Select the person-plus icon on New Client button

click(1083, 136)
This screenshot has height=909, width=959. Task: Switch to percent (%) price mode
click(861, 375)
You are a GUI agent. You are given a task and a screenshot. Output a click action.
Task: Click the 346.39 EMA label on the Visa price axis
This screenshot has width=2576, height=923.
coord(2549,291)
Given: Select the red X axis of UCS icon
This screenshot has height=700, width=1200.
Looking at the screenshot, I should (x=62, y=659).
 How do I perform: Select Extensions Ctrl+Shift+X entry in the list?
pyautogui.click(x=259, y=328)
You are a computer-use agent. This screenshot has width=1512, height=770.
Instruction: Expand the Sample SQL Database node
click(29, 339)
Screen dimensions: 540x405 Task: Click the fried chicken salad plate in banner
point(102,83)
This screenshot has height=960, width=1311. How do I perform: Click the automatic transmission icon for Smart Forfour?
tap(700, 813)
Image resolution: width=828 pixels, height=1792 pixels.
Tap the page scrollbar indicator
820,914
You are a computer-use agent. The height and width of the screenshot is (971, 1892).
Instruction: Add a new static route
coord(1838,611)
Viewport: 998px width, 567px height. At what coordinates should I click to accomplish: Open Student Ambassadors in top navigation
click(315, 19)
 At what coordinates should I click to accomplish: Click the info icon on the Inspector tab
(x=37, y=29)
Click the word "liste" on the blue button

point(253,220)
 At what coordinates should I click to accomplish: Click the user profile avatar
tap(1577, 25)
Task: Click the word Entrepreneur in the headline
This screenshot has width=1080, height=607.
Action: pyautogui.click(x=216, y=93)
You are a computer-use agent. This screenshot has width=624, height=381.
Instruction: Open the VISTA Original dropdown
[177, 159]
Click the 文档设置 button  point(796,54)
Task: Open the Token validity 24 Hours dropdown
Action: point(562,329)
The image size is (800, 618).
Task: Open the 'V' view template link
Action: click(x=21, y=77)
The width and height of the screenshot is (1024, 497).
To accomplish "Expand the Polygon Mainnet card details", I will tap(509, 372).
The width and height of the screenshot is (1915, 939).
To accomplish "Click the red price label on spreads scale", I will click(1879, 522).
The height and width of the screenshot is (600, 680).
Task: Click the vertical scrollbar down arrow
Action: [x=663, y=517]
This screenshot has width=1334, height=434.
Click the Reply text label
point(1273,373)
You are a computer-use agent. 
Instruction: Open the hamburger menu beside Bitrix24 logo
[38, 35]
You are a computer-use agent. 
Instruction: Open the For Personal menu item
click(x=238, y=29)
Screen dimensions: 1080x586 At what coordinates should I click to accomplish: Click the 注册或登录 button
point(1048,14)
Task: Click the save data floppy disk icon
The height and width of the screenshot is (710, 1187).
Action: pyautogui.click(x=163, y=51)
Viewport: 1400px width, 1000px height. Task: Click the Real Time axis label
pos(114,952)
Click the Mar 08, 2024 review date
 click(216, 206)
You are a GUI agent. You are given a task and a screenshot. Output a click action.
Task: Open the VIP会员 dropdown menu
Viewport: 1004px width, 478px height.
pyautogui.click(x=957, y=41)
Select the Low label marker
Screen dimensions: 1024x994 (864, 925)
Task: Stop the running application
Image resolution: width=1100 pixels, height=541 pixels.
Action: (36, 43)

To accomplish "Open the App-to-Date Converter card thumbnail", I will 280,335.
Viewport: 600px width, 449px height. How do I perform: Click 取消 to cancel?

□ □ □ □ □

Copy out the records above exactly.

Select the person-plus icon on New Client button

click(1083, 136)
This screenshot has height=909, width=959. Task: Switch to percent (%) price mode
click(861, 375)
You are a GUI agent. You are given a task and a screenshot. Output a click action.
Task: Click the 346.39 EMA label on the Visa price axis
This screenshot has width=2576, height=923.
coord(2549,291)
Given: Select the red X axis of UCS icon
This screenshot has height=700, width=1200.
Looking at the screenshot, I should (x=62, y=659).
 How do I perform: Select Extensions Ctrl+Shift+X entry in the list?
pyautogui.click(x=259, y=328)
You are a computer-use agent. This screenshot has width=1512, height=770.
Instruction: Expand the Sample SQL Database node
click(29, 339)
Screen dimensions: 540x405 Task: Click the fried chicken salad plate in banner
point(102,83)
This screenshot has height=960, width=1311. How do I perform: Click the automatic transmission icon for Smart Forfour?
tap(700, 813)
Image resolution: width=828 pixels, height=1792 pixels.
Tap the page scrollbar indicator
820,914
You are a computer-use agent. The height and width of the screenshot is (971, 1892).
Instruction: Add a new static route
coord(1838,611)
Viewport: 998px width, 567px height. At what coordinates should I click to accomplish: Open Student Ambassadors in top navigation
click(315, 19)
 At what coordinates should I click to accomplish: Click the info icon on the Inspector tab
(x=37, y=29)
Click the word "liste" on the blue button

point(253,220)
 At what coordinates should I click to accomplish: Click the user profile avatar
tap(1577, 25)
Task: Click the word Entrepreneur in the headline
This screenshot has width=1080, height=607.
Action: pyautogui.click(x=216, y=93)
You are a computer-use agent. This screenshot has width=624, height=381.
Instruction: Open the VISTA Original dropdown
[177, 159]
Click the 文档设置 button  point(796,54)
Task: Open the Token validity 24 Hours dropdown
Action: point(562,329)
The image size is (800, 618).
Task: Open the 'V' view template link
Action: click(x=21, y=77)
The width and height of the screenshot is (1024, 497).
To accomplish "Expand the Polygon Mainnet card details", I will tap(509, 372).
The width and height of the screenshot is (1915, 939).
To accomplish "Click the red price label on spreads scale", I will click(1879, 522).
The height and width of the screenshot is (600, 680).
Task: Click the vertical scrollbar down arrow
Action: [x=663, y=517]
This screenshot has width=1334, height=434.
Click the Reply text label
point(1273,373)
You are a computer-use agent. 
Instruction: Open the hamburger menu beside Bitrix24 logo
[38, 35]
You are a computer-use agent. 
Instruction: Open the For Personal menu item
click(x=238, y=29)
Screen dimensions: 1080x586 At what coordinates should I click to accomplish: Click the 注册或登录 button
point(1048,14)
Task: Click the save data floppy disk icon
The height and width of the screenshot is (710, 1187).
Action: pyautogui.click(x=163, y=51)
Viewport: 1400px width, 1000px height. Task: Click the Real Time axis label
pos(114,952)
Click the Mar 08, 2024 review date
 click(216, 206)
You are a GUI agent. You are given a task and a screenshot. Output a click action.
Task: Open the VIP会员 dropdown menu
Viewport: 1004px width, 478px height.
pyautogui.click(x=957, y=41)
Select the Low label marker
Screen dimensions: 1024x994 (864, 925)
Task: Stop the running application
Image resolution: width=1100 pixels, height=541 pixels.
Action: (36, 43)

To accomplish "Open the App-to-Date Converter card thumbnail", I will 280,335.
Viewport: 600px width, 449px height. How do I perform: Click 取消 to cancel?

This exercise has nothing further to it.